### TASK REQUIREMENTS
Write out the data word for word, from the start through the line that contains "will [x=822, y=378].", and include that line.

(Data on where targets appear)
★ ★ ★ ★ ★ ★ ★

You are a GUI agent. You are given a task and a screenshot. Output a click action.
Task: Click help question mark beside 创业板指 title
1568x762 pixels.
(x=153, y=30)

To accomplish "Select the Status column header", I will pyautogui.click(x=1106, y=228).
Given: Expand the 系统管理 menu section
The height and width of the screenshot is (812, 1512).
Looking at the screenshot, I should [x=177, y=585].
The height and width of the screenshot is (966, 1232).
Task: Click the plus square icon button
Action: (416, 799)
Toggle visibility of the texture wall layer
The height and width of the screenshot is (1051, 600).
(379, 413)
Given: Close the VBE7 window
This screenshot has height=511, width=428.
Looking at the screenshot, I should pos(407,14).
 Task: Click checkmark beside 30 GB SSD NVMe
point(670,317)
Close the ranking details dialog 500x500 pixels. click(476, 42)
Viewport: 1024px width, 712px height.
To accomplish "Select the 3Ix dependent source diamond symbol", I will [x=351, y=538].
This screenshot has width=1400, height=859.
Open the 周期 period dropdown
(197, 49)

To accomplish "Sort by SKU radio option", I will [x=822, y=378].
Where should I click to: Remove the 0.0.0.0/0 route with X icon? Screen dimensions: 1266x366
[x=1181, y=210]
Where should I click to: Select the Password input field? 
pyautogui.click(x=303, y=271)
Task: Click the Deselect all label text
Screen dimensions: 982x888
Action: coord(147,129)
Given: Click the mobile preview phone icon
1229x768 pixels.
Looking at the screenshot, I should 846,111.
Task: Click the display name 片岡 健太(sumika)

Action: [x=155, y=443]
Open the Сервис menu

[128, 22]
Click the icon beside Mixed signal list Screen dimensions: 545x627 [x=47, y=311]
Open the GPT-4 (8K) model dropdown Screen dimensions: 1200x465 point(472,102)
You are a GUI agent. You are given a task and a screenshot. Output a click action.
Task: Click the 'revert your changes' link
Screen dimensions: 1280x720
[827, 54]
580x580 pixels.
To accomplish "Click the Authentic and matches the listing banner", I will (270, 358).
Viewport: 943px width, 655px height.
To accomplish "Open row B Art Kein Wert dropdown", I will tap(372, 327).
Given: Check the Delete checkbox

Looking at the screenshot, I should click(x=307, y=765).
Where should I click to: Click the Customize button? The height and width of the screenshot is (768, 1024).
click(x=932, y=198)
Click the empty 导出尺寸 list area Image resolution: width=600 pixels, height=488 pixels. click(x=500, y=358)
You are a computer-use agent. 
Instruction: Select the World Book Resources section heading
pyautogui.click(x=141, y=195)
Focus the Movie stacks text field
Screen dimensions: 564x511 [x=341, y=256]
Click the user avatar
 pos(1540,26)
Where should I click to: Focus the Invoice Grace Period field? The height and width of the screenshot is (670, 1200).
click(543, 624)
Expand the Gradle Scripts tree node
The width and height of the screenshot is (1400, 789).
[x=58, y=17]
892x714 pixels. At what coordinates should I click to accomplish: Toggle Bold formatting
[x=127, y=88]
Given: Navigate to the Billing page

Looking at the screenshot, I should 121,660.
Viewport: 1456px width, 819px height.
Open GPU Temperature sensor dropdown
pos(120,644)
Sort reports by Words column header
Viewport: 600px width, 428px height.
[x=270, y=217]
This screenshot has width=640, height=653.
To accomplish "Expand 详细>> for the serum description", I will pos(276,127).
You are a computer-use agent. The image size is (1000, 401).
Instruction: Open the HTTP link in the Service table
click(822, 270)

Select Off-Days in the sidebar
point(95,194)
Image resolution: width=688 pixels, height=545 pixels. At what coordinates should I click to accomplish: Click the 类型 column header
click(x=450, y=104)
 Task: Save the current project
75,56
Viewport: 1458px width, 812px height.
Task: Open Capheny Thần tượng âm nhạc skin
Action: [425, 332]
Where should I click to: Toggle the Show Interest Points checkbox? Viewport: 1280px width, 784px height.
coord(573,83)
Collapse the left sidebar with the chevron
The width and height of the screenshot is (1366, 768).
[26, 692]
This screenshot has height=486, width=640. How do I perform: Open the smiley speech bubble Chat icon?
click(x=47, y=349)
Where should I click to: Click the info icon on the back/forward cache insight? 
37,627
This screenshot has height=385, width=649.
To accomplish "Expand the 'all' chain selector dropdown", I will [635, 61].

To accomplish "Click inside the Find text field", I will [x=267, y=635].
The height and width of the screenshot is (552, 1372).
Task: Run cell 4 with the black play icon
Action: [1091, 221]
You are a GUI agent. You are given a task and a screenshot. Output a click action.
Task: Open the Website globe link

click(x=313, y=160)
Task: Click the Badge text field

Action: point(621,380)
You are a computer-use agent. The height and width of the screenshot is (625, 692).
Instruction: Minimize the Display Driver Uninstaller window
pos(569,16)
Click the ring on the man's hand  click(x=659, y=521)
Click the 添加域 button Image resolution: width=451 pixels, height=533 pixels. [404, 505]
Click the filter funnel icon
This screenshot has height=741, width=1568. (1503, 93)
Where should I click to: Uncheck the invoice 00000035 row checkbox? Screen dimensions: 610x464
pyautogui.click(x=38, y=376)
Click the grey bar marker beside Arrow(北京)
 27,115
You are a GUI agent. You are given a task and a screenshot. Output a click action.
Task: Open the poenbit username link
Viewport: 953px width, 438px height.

★ ★ ★ ★ ★ ★ ★

### CORRECT RESPONSE
You are a GUI agent. You are given a task and a screenshot. Output a click action.
Task: Click help question mark beside 创业板指 title
1568x762 pixels.
(x=153, y=30)

To accomplish "Select the Status column header", I will pyautogui.click(x=1106, y=228).
Given: Expand the 系统管理 menu section
The height and width of the screenshot is (812, 1512).
Looking at the screenshot, I should [x=177, y=585].
The height and width of the screenshot is (966, 1232).
Task: Click the plus square icon button
Action: (416, 799)
Toggle visibility of the texture wall layer
The height and width of the screenshot is (1051, 600).
(379, 413)
Given: Close the VBE7 window
This screenshot has height=511, width=428.
Looking at the screenshot, I should pos(407,14).
 Task: Click checkmark beside 30 GB SSD NVMe
point(670,317)
Close the ranking details dialog 500x500 pixels. click(476, 42)
Viewport: 1024px width, 712px height.
To accomplish "Select the 3Ix dependent source diamond symbol", I will [x=351, y=538].
This screenshot has width=1400, height=859.
Open the 周期 period dropdown
(197, 49)

To accomplish "Sort by SKU radio option", I will [x=822, y=378].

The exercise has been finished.